(Input material)
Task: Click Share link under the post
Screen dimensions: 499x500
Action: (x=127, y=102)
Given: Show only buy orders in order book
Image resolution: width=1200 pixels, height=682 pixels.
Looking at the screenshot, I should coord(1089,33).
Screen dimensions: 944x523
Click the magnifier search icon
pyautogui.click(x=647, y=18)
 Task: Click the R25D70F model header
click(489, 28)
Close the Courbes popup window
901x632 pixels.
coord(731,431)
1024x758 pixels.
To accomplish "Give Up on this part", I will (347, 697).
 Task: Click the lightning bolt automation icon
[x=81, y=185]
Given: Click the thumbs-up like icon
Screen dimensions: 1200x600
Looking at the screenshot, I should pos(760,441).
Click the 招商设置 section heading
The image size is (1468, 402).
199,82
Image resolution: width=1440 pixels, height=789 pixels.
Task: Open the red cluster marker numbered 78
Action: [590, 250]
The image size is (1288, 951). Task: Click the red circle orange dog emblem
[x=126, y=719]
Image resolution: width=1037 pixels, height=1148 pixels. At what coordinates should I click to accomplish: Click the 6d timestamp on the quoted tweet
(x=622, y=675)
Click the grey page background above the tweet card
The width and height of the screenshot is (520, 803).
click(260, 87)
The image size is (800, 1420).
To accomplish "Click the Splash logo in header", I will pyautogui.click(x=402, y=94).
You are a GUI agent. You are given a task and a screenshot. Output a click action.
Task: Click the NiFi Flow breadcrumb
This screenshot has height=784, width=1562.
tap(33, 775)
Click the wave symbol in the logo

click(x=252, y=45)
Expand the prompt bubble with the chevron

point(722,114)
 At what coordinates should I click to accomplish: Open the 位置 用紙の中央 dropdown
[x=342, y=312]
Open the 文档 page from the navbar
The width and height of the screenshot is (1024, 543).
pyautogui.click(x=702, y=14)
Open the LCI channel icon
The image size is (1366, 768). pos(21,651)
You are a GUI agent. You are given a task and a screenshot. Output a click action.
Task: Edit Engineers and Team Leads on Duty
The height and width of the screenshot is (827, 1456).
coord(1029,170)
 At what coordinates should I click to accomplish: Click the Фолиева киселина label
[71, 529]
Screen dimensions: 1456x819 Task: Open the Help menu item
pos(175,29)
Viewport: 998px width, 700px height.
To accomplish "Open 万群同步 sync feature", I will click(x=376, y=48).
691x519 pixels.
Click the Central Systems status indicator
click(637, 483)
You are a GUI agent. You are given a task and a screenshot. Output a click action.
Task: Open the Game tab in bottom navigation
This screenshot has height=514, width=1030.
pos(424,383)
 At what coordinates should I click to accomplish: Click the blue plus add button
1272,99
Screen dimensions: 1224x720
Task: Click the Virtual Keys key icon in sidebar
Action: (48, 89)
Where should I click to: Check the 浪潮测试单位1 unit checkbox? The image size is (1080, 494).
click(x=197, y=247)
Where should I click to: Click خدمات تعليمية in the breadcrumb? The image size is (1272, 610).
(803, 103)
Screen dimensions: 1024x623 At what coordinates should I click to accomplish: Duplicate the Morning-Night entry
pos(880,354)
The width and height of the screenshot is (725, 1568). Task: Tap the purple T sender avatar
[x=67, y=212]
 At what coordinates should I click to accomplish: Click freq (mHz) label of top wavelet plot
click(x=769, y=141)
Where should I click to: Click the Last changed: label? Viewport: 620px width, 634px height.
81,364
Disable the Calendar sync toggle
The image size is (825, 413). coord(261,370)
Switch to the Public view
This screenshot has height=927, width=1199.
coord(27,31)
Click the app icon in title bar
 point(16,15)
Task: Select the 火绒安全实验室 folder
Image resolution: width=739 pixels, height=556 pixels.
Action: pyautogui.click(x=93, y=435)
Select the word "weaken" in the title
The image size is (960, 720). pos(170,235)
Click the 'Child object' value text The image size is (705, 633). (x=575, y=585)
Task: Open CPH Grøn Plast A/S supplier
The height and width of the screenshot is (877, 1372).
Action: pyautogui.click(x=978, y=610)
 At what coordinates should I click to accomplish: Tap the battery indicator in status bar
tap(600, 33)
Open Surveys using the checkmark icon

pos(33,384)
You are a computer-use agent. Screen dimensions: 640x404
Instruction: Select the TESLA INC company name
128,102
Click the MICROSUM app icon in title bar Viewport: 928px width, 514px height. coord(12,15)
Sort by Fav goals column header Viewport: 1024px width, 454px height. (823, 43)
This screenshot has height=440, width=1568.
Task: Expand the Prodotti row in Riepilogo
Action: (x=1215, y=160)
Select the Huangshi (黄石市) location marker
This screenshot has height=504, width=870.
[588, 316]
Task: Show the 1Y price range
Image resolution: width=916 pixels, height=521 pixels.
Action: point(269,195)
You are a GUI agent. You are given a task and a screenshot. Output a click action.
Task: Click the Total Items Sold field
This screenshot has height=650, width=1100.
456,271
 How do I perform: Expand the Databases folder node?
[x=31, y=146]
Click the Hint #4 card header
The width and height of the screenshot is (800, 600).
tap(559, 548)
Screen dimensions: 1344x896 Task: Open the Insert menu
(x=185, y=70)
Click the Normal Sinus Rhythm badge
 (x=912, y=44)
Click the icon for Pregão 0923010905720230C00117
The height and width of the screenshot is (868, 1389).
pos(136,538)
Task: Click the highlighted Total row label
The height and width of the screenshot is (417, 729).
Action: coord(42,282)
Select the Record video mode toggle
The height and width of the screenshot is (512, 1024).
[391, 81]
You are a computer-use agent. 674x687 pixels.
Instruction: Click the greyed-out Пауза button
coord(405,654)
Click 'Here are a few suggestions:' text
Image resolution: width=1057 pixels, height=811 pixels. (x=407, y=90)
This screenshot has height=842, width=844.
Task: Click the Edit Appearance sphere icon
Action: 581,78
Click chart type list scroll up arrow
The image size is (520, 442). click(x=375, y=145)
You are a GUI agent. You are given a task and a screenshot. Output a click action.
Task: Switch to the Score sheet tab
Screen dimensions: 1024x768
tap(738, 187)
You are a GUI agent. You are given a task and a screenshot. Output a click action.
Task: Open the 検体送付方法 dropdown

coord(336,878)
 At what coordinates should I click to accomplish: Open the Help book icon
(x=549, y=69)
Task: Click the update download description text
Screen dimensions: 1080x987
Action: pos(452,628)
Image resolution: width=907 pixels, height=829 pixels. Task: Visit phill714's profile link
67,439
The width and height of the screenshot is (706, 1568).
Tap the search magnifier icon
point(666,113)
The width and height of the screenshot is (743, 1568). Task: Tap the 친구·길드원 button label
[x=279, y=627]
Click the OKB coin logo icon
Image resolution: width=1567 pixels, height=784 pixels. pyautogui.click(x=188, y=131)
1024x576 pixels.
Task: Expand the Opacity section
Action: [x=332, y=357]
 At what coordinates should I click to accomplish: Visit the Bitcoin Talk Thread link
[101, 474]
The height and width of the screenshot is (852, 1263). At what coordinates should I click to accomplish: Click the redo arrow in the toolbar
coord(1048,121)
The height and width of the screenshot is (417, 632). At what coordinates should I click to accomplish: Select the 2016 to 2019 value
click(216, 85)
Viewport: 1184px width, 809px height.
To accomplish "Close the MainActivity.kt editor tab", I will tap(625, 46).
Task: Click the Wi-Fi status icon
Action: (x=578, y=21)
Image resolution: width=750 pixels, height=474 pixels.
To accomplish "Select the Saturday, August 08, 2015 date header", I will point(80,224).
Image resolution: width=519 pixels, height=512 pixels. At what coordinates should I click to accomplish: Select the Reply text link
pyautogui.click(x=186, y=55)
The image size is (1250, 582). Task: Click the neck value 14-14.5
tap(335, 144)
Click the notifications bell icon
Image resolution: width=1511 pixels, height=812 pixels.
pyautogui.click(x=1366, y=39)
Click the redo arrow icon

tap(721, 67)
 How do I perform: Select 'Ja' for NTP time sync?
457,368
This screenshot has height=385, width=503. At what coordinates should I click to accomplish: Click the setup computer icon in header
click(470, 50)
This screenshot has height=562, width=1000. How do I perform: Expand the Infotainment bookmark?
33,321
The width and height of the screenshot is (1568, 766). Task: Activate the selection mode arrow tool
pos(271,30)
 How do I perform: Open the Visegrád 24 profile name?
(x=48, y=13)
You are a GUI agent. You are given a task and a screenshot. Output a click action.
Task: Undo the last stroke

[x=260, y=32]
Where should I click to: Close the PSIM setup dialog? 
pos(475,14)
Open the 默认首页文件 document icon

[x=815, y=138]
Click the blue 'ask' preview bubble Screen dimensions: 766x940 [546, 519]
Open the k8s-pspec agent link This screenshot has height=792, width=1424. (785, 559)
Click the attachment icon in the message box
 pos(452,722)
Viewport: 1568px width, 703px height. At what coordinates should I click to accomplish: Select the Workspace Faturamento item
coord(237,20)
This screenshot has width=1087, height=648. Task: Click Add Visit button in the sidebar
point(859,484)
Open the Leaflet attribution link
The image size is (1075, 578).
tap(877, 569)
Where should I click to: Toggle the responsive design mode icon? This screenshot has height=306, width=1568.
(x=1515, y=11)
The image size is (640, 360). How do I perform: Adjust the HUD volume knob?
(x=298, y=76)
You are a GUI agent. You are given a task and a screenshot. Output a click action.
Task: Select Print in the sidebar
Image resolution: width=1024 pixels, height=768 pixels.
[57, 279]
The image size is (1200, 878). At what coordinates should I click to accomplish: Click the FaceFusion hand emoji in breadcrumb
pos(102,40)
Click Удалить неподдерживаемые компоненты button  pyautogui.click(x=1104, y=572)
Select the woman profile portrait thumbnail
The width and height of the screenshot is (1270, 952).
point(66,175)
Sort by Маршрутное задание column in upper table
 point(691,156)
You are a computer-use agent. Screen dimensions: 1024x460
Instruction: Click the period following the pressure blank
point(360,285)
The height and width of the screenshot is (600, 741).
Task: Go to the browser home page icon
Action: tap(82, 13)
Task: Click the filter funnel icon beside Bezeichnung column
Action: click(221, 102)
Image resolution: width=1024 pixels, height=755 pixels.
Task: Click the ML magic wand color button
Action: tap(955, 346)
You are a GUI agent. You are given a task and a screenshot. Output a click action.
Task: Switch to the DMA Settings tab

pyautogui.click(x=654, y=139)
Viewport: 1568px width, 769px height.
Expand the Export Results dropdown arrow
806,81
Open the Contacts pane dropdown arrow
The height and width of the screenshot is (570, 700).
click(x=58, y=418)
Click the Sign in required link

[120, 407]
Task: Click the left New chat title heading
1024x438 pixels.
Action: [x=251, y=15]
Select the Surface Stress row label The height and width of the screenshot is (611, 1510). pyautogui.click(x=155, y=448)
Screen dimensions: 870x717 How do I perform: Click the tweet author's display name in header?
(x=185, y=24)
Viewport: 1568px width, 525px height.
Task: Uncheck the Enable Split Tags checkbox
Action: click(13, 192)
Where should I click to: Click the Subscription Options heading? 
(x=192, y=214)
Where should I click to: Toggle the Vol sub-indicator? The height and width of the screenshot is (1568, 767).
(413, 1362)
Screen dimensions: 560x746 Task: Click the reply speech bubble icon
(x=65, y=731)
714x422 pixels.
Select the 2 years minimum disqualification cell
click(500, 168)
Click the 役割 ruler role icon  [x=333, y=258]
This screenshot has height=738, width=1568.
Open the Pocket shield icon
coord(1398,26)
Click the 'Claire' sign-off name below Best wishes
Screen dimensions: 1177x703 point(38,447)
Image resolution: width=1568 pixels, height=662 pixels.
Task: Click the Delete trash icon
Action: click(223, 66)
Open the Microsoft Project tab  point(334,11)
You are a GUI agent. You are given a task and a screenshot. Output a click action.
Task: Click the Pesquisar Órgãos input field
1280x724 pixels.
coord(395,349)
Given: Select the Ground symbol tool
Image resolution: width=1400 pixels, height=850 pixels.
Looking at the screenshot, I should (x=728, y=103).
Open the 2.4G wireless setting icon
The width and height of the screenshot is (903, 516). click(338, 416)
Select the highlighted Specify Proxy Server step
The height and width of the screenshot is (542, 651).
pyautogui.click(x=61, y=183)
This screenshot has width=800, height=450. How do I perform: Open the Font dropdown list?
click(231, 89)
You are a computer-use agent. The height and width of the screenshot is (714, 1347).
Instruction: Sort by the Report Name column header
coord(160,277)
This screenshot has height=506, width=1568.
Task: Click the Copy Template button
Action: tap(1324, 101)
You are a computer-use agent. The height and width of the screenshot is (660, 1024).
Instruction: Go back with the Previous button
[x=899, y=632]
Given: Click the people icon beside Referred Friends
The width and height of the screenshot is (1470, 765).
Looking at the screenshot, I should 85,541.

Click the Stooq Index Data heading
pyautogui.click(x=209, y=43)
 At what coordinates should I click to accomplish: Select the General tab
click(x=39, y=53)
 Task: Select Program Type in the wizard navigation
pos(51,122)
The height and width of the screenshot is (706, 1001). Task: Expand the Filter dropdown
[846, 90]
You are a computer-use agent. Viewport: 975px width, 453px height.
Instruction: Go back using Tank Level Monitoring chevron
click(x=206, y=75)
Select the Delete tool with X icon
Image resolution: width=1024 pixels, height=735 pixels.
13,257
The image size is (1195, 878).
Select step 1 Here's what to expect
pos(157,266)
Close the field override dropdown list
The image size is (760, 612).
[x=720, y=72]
(End Input material)
Set down exactly the lines of the data above, beginning with the line that has "Instruction: Select the" and ending with the line that has "Click the MICROSUM", and no others.

Instruction: Select the TESLA INC company name
128,102
Click the MICROSUM app icon in title bar Viewport: 928px width, 514px height. coord(12,15)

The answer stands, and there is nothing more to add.